The decline of marriage in white America over the past 50 years is having dire consequences for lower- middle-class and working-class whites, Dr. Charles Murray, author of “Coming Apart: The State of White America 1960-2010”, said Tuesday during an appearance at The Heritage Foundation.
Discussions about out of wedlock births and poverty have previously largely been tied to discussions of race and minority ethnicities. They have also stirred the pot of penned up emotions about racism, but Murray has news for whites – these same maladies have been making themselves known in white America and threaten to create a new underclass.
“There has been a striking difference in trajectory between the upper and lower classes,” Murray said. “But the spirit of non-judgmentalism has stricken their living of our founding virtues as moot.
“Marriage is alive and well in the upper middle class, and divorce has even gone down.”
In 1960, 94 percent of upper class whites were married compared with 84 percent for lower middle and working class whites, but that number had declined to 84 percent for upper class whites and 48 percent for lower middle and working class whites by 2010.
“What is happening in the United States has nothing to do with race or ethnicity,” Murray said.
Murray argues that the nation’s Founders unanimously believed that Americans needed to be honest, religious and industrious for the Constitution to work, but those virtues have increasingly been eroded among those he calls the “New Lower Class”.
“Increasing out-of-wedlock births are at the center of our problems,” Murray said. “Kids born to unmarried women do worse in all of the important outcomes.
“The stigma of out-of-wedlock births is gone, and a great number of out-of-wedlock births are to those women who are not on welfare,” Murray continued. “A lot of them say, ‘Why should I marry that loser?” It’s like bringing another child into the family.”
Nineteenth century French commentator Alexis de Tocqueville noted that the American sense of religiosity, morality, industriousness and the importance of marriage set them apart from Europeans.
Marriage’s decline has had a strong impact on American industriousness.
“We used to have a civic culture that was shared between the lower class and the upper middle class,” Murray said. “Being an American was part of being in a civic culture that made you aware that you were part of something else.”
Americans prided themselves in a sense of egalitarianism that deterred them from wanting to look better than their neighbors.
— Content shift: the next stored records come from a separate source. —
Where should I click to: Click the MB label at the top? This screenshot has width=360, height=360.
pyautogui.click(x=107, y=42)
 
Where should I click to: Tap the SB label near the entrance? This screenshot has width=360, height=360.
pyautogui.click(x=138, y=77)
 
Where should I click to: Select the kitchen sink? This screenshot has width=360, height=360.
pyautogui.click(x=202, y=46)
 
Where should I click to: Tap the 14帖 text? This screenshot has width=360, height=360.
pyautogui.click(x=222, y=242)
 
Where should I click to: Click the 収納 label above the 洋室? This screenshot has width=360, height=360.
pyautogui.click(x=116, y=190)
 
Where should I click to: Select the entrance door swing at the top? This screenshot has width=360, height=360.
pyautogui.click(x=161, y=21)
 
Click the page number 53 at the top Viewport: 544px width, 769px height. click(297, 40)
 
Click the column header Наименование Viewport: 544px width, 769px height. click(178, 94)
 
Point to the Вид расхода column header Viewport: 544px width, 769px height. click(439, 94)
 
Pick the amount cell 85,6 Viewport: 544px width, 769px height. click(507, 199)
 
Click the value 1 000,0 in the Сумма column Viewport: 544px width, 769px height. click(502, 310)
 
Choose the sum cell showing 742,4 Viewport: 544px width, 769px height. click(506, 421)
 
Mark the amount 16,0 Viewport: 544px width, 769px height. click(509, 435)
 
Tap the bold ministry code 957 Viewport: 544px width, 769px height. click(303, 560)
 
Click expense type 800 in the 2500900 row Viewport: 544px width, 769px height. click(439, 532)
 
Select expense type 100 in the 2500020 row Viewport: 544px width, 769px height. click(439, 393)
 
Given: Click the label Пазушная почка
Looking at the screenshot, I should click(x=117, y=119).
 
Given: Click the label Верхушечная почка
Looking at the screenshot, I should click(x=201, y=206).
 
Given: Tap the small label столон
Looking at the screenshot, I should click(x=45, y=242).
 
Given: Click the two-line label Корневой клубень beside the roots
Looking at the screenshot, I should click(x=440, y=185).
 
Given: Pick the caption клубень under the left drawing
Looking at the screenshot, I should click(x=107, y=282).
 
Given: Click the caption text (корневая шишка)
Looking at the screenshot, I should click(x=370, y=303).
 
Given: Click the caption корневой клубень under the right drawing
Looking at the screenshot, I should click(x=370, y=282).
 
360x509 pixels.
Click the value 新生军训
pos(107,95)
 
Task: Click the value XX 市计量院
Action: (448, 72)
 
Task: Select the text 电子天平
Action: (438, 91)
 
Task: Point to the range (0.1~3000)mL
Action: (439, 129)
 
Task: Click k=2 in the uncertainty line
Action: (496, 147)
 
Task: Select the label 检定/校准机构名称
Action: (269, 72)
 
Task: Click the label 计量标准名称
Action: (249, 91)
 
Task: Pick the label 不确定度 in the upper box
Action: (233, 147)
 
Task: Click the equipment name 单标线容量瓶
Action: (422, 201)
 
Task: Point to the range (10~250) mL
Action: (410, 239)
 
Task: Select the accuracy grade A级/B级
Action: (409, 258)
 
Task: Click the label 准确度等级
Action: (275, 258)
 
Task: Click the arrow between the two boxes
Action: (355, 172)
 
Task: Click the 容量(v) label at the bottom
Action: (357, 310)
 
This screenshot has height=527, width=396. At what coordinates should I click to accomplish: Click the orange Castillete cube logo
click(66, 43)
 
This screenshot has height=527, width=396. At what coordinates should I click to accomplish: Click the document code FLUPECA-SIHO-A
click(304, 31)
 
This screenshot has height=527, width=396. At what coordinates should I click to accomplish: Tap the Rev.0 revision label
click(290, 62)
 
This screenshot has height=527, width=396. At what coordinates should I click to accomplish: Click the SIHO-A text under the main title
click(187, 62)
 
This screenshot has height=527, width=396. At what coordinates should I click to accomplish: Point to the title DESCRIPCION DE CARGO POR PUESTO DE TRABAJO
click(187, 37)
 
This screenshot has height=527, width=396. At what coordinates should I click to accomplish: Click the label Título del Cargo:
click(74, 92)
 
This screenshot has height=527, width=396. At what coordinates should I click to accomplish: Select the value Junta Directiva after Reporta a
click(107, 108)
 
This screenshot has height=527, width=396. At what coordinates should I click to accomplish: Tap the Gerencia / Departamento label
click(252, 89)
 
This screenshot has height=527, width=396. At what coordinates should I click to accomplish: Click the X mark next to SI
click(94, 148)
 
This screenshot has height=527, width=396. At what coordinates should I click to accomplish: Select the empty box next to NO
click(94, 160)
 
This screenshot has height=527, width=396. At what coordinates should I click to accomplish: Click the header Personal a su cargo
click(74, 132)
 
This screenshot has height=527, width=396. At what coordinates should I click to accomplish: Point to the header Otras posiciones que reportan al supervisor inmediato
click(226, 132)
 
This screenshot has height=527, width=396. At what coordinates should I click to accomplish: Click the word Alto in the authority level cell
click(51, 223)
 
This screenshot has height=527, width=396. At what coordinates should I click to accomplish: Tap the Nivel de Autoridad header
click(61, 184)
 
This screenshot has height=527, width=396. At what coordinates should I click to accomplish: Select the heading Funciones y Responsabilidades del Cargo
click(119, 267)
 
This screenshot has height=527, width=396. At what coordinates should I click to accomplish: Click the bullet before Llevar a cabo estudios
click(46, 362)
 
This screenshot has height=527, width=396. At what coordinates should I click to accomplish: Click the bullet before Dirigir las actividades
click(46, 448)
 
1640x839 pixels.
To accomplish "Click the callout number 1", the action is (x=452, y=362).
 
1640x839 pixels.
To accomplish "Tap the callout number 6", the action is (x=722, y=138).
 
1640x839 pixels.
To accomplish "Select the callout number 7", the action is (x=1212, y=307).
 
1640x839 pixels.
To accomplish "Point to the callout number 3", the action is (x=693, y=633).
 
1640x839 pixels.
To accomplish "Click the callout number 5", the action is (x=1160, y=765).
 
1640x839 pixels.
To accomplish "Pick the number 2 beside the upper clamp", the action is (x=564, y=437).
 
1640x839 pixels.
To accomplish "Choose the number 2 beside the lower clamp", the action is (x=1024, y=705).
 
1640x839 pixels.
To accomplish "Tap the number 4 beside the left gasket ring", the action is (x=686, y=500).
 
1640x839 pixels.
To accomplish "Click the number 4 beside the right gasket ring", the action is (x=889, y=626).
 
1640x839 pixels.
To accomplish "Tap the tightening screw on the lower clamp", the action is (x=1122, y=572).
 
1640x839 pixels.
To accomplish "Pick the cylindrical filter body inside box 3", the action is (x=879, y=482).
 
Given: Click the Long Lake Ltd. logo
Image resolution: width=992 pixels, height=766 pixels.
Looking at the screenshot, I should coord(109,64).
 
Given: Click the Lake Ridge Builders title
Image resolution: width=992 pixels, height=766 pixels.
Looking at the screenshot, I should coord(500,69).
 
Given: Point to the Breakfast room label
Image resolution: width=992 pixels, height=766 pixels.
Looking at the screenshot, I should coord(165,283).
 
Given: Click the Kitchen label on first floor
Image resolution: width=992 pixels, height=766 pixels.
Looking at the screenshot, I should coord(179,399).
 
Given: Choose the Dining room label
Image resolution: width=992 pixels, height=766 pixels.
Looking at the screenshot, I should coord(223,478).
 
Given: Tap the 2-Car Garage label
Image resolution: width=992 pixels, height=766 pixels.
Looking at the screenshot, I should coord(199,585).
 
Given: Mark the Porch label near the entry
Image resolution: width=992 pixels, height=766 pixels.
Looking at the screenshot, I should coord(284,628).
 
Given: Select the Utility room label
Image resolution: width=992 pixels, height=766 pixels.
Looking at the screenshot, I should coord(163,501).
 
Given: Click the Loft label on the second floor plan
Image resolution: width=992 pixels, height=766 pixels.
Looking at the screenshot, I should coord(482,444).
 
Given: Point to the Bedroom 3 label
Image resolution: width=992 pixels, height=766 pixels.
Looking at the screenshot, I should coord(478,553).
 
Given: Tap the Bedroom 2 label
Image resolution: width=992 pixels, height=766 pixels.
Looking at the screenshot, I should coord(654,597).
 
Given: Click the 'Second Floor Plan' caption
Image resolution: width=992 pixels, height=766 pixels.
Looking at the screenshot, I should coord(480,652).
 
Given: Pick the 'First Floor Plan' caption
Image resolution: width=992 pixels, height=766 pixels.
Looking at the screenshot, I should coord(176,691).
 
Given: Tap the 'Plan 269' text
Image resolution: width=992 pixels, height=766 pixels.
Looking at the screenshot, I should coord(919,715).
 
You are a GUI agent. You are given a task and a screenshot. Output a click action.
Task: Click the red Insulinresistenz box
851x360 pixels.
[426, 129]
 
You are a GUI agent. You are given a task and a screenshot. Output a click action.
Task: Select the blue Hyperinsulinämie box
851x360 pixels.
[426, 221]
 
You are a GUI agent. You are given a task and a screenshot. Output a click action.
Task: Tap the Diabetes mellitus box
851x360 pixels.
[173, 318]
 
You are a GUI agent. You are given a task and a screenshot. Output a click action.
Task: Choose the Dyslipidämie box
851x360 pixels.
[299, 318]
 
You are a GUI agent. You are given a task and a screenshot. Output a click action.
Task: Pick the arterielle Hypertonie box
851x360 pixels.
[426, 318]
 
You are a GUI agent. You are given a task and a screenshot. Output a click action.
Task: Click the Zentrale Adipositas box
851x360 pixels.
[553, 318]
Consequently, many CEOs and other upper-income earners shied away from outwardly ostentatious living around 1960.
“People would buy a Buick instead of a Cadillac because having a Cadillac was getting too big for your britches,” Murray said. “It was considered un-American to consider yourself better than someone else.”
But one of Murray’s biggest discoveries is a growing segregation between the classes in America.
“We have developed an upper class that is ignorant of mainstream America,” Murray said. “Increasingly people live in enclaves where they don’t have to deal with other people [who aren’t like them].”
This isolation has been particularly acute particularly in the areas of the country surrounding Washington, D.C., New York, Los Angeles and the San Francisco Bay area where a large portion of wealth and power is concentrated.
Politically and socially, these areas have gravitated more toward the far-left of the political spectrum isolated from the plight of the New Lower Class and from the proper solutions to their issues.
Murray argues that the problem among New Lower Class white men isn’t the inability to find a job unlike 50 years, but rather the unwillingness to find jobs because of a decline in a belief in the virtue of industriousness.
“No set of policy solutions that would have the effect of putting the toothpaste back into the tubes,” Murray said. “To father a child and not to be a father to that child makes you a bum in some deep sense. You are not a man. Being a man requires taking responsibility for your kids.”
Cultural changes have to precede policy changes, and tactics to bring about those cultural changes need to change because appeals to religious morality no longer have the same impact they would have had in 1960, according to Murray.
Murray argues that the welfare state destroys the things in life that provide the sources of satisfaction in life such as family, community, vocation and faith.
“The welfare state tends to leech out the consequences for responsibility. Raise kids not because it is easy. It is because they are hard,” Murray said. “Each of the four domains says, ‘We’ll take responsibility and the welfare state is incompatible with them.
“It drains human life of a lot of its meaning and satisfaction.”